● **Supplied text**
--------------------------------

Maybe we limit ourselves. Maybe we don’t think out of the box too much because we’re scared. There’s little doubt that these things and more are true. You, see a recent article in The New York Times Magazine on boomerang offspring, aka kids still living at home after the age of 23 reminded of how much a generation doesn’t force on itself because well..internet.
No, this is the reason I blame for a lot of things. Unless you’re able to restrict your internet time and put it to good use every day, chances are you have wasted time online at one time or another if not every day (but not right now, because this is a great post amirite? ;).
Anyway, I can relate with this theory and idea that millennials do not really have it easy. Some might say that they don’t try so much, with others calling them “the me, me, me generation” or making lists of how millennials are ruining certain industries or careers. There’s a lot out there. You either agree or disagree. Sometimes there is a middle ground, where people are like “but that’s not everyone!” Is it? You begin to lose hope and feel diminished (adding to greater misery) by reading and coming across articles that pull a certain group of the population down. I’ll admit that I fall into the group that doesn’t really know how her life is going to pan out and yes that does bother me. In fact, it freaks me out sometimes. I don’t have a plan, but I’m not “winging it” either. I have the guidance and support of my family to be able to lean back on. Of course, I don’t want to lean on my parents for the rest of my life which is why I made a conscience decision to move out of state into a much larger city. Jumping headfirst into uncharted territory, knowing chances aren’t going to come along unless I go for them myself.

--------------------------------

Records from a data collection
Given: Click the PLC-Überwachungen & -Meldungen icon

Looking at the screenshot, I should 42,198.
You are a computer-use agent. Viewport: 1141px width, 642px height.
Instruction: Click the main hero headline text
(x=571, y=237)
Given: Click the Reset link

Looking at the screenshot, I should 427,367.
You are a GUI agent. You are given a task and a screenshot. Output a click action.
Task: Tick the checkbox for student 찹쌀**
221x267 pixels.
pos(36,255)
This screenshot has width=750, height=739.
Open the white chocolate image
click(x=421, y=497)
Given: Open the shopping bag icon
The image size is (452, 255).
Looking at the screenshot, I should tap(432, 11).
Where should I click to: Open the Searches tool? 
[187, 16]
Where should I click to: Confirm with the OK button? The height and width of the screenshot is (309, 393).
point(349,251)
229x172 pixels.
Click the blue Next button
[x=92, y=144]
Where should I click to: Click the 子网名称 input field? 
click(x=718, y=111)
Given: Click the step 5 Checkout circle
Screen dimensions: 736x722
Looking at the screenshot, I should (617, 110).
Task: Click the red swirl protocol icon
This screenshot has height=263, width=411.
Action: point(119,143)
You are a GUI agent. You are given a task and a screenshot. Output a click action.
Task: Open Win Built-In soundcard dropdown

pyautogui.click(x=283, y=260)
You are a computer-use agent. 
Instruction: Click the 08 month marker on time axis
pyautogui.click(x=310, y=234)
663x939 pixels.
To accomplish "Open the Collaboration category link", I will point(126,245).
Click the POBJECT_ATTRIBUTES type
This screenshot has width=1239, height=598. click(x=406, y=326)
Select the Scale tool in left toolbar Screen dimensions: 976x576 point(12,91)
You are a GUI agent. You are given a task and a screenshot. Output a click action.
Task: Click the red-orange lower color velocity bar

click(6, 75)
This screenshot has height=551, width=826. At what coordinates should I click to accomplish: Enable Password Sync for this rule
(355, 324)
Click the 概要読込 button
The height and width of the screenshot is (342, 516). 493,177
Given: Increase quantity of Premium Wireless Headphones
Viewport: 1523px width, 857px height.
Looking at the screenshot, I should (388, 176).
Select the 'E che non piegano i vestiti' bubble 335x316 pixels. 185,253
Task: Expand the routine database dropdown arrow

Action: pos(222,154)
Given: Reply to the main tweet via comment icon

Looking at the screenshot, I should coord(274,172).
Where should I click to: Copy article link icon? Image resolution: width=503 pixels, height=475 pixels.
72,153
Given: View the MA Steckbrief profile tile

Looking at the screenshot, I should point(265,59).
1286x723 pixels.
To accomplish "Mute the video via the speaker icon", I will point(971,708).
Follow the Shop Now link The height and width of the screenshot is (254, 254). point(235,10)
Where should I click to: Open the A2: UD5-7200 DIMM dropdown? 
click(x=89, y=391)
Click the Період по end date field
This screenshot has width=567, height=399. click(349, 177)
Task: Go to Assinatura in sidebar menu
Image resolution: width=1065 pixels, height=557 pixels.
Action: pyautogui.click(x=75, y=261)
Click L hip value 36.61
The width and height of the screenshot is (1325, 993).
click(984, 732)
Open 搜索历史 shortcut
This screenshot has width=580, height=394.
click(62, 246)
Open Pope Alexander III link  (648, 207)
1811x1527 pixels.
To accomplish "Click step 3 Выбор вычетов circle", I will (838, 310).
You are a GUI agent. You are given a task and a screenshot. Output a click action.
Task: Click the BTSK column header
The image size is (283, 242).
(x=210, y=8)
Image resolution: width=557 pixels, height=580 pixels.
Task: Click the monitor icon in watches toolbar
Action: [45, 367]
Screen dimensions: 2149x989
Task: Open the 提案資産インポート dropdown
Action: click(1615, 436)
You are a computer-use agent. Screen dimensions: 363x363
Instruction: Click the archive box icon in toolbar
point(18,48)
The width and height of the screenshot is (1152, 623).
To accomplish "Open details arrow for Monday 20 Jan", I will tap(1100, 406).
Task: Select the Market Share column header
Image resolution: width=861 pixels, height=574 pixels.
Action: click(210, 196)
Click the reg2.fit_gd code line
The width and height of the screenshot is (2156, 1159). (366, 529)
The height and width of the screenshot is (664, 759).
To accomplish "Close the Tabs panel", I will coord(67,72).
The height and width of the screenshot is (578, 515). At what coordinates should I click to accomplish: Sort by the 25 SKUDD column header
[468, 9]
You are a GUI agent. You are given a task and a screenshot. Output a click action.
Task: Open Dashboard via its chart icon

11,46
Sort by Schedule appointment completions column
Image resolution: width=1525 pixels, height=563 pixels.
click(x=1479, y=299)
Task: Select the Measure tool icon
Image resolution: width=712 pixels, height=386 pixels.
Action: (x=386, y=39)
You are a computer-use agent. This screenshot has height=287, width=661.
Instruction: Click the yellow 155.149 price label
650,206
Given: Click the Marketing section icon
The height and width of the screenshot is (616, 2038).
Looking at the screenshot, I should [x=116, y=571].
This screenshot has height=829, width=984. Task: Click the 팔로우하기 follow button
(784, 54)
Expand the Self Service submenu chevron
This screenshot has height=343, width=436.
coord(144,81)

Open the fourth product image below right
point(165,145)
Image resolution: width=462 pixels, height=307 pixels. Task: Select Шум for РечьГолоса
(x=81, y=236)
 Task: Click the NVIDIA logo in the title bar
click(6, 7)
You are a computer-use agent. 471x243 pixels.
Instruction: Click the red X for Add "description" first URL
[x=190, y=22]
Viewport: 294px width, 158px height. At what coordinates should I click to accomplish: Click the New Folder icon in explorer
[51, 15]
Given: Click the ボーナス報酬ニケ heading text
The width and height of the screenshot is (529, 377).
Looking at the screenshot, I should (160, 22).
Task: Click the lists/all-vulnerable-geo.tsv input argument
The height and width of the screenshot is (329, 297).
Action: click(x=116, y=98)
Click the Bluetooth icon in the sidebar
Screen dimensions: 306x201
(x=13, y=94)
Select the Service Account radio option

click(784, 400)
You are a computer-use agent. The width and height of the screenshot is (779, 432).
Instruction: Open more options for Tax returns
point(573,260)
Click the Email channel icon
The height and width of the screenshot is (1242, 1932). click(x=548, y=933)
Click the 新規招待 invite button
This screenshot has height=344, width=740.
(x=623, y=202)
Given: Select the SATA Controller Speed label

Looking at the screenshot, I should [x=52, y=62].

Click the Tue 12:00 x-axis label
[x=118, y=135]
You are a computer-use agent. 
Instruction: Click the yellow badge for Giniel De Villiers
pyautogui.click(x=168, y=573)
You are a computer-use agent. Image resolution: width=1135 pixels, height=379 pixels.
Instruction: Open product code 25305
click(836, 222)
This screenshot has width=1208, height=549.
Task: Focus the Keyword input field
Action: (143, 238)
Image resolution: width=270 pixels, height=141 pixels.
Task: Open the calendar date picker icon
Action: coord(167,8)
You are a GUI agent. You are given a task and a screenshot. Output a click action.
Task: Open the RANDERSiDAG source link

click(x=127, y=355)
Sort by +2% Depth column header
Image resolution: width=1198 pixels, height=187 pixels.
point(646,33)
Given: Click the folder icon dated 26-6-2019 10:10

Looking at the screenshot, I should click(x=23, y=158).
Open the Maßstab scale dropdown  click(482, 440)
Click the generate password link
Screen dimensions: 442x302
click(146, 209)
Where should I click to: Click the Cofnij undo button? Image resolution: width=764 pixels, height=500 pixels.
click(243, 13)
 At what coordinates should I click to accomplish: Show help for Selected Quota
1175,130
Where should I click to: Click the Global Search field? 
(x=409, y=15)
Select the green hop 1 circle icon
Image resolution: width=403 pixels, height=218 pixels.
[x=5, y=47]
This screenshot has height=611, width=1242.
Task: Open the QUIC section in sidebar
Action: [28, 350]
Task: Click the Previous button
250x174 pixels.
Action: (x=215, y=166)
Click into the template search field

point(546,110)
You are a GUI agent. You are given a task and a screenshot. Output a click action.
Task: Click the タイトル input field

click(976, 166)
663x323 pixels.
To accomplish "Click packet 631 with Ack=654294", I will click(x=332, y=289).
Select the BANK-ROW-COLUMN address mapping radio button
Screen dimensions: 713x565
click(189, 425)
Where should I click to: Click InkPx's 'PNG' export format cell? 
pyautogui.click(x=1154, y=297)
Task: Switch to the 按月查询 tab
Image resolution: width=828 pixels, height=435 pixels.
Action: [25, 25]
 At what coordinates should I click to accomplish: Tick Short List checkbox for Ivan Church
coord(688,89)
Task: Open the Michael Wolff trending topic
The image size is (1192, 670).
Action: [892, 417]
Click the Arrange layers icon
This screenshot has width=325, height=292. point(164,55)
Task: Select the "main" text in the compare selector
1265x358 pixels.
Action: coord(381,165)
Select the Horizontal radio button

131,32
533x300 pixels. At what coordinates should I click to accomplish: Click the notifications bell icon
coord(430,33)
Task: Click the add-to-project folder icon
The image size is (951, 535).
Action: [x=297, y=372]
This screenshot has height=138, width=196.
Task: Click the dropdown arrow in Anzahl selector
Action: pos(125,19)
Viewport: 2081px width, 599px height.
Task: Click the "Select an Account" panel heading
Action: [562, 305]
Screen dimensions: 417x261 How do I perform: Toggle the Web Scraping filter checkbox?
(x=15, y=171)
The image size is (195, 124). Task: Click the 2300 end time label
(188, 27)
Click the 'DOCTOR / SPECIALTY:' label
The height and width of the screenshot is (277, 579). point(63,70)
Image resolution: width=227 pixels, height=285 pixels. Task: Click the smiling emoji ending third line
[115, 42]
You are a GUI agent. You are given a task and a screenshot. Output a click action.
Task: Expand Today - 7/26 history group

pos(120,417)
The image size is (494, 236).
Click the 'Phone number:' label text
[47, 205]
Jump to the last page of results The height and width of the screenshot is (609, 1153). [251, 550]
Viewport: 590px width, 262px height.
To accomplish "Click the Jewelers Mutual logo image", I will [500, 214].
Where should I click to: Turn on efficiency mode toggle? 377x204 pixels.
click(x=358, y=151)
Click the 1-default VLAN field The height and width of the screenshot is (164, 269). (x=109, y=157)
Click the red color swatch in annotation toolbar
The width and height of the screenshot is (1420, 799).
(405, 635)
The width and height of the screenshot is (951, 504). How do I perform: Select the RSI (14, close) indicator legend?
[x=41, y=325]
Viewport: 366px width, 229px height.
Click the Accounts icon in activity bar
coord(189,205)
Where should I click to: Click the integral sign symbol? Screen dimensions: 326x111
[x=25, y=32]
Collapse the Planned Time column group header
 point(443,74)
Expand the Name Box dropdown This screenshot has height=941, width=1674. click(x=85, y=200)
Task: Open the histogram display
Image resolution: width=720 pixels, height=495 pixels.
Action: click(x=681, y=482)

--------------------------------

● **Complete the following**
(1) How would you render this sentence from the post about millennials in Spanish: "There’s little doubt that these things and more are true."
(2) In the post about millennials, what does the writer say they decided to do rather than lean on their parents for the rest of their life?

● **Answers for the tasks**
(1) No cabe duda de que estas cosas y más son ciertas.

(2) Move out of state into a much larger city.